ARLO J BENSINGER JR ajb102 at psu.edu
Tue Apr 6 11:19:34 PDT 2010


[Jon]
My point, Arlo, is that the creation of a new idea or explanation is an act of
genius - or genesis - an intellectual process of playing with concepts.

[Arlo]
And my point, and Pirsig's, is that this process occurs only embedded in a
socio-historical dialogue; only after a biological organism has appropriated
the shared culture of her/his social world, and only in the context of
response/anticipation to others in this dialogue.

[Jon]
That the mythos is dependent upon this intellectual achievement in order for
the static latching to take place.

[Arlo]
Well you mention below about "Bo's Fallacy", and while I find most of what Bo
says to be mired in problems, yes, I do think symbol manipulation is behind the
creation (and reproduction) of the mythos. 
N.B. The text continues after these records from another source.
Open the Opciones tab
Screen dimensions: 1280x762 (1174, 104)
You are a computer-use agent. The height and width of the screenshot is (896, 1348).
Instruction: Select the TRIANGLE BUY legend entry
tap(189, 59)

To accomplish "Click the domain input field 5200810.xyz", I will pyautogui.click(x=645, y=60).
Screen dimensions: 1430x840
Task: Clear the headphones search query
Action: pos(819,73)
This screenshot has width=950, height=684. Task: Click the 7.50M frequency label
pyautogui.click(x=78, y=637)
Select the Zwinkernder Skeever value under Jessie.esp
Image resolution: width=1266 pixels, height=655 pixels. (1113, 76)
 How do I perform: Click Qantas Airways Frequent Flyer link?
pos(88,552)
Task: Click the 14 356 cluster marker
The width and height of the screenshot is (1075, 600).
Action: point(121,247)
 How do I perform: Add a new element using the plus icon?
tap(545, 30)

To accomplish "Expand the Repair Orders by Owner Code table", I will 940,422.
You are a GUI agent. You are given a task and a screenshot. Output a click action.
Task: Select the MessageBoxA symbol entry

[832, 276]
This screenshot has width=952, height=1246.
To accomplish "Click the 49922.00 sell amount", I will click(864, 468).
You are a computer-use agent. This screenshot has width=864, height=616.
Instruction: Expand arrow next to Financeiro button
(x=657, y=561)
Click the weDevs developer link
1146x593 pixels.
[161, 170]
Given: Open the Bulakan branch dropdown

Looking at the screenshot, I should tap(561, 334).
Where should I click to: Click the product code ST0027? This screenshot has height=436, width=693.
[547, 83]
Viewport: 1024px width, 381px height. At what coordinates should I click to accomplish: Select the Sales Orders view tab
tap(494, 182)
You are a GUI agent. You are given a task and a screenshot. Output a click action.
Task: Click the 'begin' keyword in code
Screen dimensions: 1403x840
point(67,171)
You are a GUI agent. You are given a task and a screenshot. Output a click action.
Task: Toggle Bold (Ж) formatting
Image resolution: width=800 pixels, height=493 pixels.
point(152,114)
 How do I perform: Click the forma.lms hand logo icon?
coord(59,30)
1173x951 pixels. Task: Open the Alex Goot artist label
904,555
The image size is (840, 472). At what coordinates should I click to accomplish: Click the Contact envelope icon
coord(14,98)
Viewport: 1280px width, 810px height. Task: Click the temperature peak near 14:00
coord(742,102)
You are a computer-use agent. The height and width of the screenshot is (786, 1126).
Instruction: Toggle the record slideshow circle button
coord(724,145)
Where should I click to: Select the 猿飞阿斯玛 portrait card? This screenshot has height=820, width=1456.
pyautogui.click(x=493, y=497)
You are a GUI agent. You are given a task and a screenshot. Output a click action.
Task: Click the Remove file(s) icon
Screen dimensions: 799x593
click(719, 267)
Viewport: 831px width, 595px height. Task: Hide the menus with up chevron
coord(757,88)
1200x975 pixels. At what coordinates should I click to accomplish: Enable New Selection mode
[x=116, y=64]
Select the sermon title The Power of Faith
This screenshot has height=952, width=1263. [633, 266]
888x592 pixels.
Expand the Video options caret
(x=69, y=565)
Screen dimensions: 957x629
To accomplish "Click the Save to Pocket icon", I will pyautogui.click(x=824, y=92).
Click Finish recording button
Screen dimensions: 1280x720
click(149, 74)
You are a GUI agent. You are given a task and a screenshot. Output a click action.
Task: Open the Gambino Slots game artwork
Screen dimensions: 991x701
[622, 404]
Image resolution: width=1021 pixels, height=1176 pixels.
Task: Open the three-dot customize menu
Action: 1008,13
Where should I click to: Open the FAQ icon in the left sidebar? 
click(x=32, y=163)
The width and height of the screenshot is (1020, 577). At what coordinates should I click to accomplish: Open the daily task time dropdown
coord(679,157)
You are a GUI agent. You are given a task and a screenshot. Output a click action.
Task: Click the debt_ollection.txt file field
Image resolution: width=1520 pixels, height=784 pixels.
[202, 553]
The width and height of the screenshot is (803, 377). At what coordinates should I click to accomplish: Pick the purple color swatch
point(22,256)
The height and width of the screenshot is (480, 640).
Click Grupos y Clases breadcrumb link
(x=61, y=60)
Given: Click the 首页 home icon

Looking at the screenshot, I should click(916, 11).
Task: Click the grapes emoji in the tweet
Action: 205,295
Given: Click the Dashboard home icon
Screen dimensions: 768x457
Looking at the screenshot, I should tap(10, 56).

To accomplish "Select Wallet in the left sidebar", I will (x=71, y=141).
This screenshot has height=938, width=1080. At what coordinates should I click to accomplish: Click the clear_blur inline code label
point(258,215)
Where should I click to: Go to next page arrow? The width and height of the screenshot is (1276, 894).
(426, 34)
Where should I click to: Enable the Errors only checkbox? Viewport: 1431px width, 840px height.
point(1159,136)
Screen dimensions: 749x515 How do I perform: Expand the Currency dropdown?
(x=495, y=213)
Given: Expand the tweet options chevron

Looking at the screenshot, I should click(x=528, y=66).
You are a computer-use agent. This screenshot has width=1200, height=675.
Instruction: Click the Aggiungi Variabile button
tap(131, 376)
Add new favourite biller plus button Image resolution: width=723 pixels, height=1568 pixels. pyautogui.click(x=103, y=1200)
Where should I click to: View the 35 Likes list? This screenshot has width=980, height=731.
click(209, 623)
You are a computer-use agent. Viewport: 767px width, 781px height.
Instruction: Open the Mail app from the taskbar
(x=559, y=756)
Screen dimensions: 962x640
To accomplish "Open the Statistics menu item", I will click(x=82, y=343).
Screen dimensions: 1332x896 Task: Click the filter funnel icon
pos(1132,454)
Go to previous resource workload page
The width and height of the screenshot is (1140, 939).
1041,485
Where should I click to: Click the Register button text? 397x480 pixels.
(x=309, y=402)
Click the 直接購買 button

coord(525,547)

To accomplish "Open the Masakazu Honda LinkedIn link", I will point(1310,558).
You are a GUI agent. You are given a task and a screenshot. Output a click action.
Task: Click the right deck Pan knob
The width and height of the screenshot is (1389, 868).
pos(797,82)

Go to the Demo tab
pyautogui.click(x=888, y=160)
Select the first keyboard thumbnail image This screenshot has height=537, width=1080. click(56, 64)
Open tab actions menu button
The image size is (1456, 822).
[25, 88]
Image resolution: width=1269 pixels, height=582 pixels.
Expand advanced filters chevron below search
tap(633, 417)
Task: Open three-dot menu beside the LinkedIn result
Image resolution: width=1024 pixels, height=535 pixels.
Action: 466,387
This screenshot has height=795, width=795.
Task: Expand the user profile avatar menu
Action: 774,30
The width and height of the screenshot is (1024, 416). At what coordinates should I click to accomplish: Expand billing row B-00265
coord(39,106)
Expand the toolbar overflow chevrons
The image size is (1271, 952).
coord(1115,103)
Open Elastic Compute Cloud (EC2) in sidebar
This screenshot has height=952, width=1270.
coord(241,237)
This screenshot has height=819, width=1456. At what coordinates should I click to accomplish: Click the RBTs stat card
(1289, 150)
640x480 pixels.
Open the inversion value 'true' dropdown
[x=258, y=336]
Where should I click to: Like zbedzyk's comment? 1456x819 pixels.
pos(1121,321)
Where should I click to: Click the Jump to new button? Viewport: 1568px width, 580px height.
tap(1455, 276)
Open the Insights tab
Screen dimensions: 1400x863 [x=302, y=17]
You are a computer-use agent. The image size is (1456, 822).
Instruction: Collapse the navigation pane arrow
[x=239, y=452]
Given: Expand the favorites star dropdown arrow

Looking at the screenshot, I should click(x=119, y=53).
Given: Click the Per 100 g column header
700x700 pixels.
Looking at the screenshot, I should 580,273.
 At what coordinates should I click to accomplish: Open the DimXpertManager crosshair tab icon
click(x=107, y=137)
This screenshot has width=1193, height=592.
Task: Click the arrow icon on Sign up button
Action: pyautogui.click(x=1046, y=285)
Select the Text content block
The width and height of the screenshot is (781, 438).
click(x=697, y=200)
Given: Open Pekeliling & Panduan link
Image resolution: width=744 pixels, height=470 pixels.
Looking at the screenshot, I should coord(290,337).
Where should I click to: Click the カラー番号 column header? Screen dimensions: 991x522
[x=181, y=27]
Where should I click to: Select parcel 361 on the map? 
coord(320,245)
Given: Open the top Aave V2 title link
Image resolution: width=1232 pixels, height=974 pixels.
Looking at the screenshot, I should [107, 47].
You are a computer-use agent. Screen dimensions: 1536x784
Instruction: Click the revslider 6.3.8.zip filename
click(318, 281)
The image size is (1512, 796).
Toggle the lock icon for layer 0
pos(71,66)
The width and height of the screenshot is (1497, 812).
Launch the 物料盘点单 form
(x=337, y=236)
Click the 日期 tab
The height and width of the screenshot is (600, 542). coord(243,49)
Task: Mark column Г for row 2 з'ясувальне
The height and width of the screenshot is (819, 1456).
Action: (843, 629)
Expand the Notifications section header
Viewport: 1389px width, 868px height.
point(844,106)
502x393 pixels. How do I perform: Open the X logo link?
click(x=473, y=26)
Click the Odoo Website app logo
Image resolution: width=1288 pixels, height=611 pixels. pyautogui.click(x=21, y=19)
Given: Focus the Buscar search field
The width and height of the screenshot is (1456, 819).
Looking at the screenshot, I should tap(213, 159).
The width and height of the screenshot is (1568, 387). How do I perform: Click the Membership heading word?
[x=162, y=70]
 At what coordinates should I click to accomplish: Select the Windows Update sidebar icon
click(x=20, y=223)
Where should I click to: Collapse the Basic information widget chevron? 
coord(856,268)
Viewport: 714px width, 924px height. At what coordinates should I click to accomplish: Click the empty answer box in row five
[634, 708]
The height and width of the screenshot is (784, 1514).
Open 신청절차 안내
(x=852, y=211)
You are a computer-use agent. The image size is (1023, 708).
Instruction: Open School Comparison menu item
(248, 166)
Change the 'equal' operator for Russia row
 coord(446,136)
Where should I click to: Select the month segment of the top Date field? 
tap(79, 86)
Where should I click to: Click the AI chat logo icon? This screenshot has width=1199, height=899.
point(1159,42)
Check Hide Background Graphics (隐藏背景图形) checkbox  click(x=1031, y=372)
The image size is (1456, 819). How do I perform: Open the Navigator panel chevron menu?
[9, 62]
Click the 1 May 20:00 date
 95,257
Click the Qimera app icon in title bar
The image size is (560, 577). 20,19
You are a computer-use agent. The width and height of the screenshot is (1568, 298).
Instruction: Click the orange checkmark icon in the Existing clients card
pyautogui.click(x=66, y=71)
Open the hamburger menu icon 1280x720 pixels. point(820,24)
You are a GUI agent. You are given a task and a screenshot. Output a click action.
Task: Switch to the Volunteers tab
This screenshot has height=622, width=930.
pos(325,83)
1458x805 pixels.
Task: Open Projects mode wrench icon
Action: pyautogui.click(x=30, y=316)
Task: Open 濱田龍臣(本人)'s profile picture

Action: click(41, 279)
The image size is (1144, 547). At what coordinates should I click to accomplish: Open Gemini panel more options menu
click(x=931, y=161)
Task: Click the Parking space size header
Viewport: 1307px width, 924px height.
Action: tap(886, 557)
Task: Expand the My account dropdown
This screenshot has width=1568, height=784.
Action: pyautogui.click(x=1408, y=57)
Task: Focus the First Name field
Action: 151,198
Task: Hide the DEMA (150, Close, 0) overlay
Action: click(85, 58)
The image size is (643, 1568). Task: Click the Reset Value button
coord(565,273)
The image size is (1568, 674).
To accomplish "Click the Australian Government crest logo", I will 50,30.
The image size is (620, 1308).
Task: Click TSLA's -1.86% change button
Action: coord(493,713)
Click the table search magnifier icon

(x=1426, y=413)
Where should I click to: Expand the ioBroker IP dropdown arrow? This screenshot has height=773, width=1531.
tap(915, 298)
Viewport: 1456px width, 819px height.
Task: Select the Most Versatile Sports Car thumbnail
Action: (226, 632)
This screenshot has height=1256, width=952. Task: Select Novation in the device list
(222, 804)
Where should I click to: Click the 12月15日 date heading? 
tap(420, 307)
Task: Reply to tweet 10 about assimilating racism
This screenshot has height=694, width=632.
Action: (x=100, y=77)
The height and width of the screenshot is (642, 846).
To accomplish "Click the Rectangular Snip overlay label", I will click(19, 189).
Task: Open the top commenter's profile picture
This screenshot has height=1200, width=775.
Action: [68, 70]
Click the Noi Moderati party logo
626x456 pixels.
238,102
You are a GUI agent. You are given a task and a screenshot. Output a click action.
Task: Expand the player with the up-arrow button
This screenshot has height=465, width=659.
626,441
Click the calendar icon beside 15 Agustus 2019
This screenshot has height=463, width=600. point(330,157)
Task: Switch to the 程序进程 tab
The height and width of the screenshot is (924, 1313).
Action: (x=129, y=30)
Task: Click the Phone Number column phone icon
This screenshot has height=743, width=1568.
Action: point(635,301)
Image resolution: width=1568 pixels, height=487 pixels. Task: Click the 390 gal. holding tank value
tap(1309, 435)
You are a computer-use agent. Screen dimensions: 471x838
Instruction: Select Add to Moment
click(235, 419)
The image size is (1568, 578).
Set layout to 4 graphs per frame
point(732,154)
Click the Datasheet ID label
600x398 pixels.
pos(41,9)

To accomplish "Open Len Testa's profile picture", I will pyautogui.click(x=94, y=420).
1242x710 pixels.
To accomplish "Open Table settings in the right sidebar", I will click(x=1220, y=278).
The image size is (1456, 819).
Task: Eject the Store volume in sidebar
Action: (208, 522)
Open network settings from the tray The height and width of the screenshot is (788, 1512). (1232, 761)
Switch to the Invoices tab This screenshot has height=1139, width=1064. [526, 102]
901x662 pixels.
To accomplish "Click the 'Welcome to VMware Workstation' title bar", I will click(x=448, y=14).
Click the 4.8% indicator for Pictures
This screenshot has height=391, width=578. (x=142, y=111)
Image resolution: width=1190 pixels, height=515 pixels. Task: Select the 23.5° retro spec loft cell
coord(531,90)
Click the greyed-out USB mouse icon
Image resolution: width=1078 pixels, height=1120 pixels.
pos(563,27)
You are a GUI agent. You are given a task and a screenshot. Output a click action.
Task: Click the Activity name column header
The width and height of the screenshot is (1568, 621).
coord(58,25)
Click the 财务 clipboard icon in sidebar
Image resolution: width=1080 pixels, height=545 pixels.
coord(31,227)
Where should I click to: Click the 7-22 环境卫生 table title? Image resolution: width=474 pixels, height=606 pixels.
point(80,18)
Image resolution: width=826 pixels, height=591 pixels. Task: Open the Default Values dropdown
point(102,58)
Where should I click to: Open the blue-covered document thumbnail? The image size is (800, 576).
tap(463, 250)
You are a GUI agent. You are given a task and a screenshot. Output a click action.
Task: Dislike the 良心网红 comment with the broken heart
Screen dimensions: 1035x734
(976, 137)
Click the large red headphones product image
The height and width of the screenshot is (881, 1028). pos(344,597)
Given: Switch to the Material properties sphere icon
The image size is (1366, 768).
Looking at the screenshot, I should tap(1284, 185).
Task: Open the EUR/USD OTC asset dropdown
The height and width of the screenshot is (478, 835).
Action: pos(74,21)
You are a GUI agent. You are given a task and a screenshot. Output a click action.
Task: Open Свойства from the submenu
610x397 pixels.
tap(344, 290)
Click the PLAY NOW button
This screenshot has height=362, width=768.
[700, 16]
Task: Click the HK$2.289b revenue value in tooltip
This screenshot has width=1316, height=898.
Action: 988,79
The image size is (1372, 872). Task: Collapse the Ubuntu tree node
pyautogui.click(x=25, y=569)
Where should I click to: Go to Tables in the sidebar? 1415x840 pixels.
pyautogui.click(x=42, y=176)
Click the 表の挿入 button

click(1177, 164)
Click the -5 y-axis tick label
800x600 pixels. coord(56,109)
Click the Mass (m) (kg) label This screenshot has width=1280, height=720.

For what its worth, I find symbolic mediation underscores both the social and
intellectual level, for me I separate the levels as occurring when the shared
symbols of a culture become objects to inquire about themselves. One sees the
intellectual level then as a sort of "literary criticism" atop a strata of
"storytelling". I've mentioned this before, but one analogy would be to
consider that on the social level we see evidence of using number-symbols to
represent cows (or chickens, or wheat bushels, etc.), and we see a symbolic
mapping of something like "II then II gives us IIII cows". But it is not until
the "concept" of "twoness" is freed from its very particular social usage do we
see "theoretical mathematics" take hold. That is, "two" as a symbolic marker is
used and manipulated on the social level, but "twoness" as an abstract concept
gives rise to the intellectual level.

For the mythos, we have very illustrative and remarkable story-weaving, we see
elaborate and intricate sagas developed over many generations to explain and
transmit the moral code of the social group. But with the logos we see people
starting to ask "what is a 'god'?, what evidence do we see of this? does it
make sense that we are saying this, but seeing this other thing?" etc. Social
level = religion, intellectual level = religious criticism. Or, concretely,
social level = norse sagas, intellectual level = Joseph Campbell's work on
mythology.

[Jon]
But yeah, you do have to have a society in order for intellect to evolve.  As
well as inorganic material and biological continuance.  Duh?

[Arlo]
Well, it should be "duh", but it still confounds people, witness Platt's
perennial confusion. Intellect does not emerge from biology, it emerges from
the social world. Without that very clear aspect of the MOQ, you have a
hierarchy that goes something like "inorganic-biological-intellectual (with
social around screwing things up)".

[Jon]
Intellectuality arises with the big brain that some poor woman had to pop out
of her womb.

[Arlo]
Here even you seem to propose that intellectual thinking is simply a direct
function of a neural mass. Intellect from biology. I'd say that the human brain
has evolved to enable the organism to readily appropriate a shared
consciousness, but that without that social appropriation all that big brain
will do is enable the organism to function biologically. Like a big empty
building that could function as a library.

[Jon]
Intellectualism arises with societies devoted to intellectuality as the center
of their existence like in academia where too many big-brained apes have too
much time on their hands and think up overly complicated explanations of the
simple and obvious.

[Arlo]
Alright, so you're using the Bo Fallacy here, and tossing in some gratuitous
academic bashing for good measure.

I'd say that the big brain (biology) enables the organism to appropriate the
shared consciousness of her/his society and then partake in the
socio-historical dialogue (social), and THAT participation prepares the social
organism for the meta-analysis of those social symbols as objects-in-themselves
which sets the social organism on the path of theoretical mathematics,
metaphysics, and critical inquiry (intellectual).

[Jon]
Is it absolutely impossible for animals?  Maybe not.  But it's such a degree of
difference between coyote's howling in the night and people typing out ideas on
keyboards, that we should keep the useful distinctions in mind.

[Arlo]
Well, duh. Right?

By the way I don't know if I'd consider the coyote's howl "intellectual" at
all. Maybe a very crude social pattern (if its mediating the activity of other
coyotes). Probably mostly biological. As I said, I would posit very few species
that MAY be considered to involve very crude intellectual activity, and
certainly none as robust and sophisticated as humans. Even on the social level,
we see maybe more animal species evidencing social patterns, but still very
crude compared to those of humans.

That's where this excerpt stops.